- STORED DATA -
----------
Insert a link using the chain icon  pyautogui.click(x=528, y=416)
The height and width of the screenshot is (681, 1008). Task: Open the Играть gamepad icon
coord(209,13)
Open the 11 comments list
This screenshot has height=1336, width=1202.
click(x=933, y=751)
----------
- YOUR ASSIGNMENT -
Write out, exactly as they appear, the lines from the one containing "The height and" through the last line of the records above, both included, and nothing more.

- TASK RESPONSE -
The height and width of the screenshot is (681, 1008). Task: Open the Играть gamepad icon
coord(209,13)
Open the 11 comments list
This screenshot has height=1336, width=1202.
click(x=933, y=751)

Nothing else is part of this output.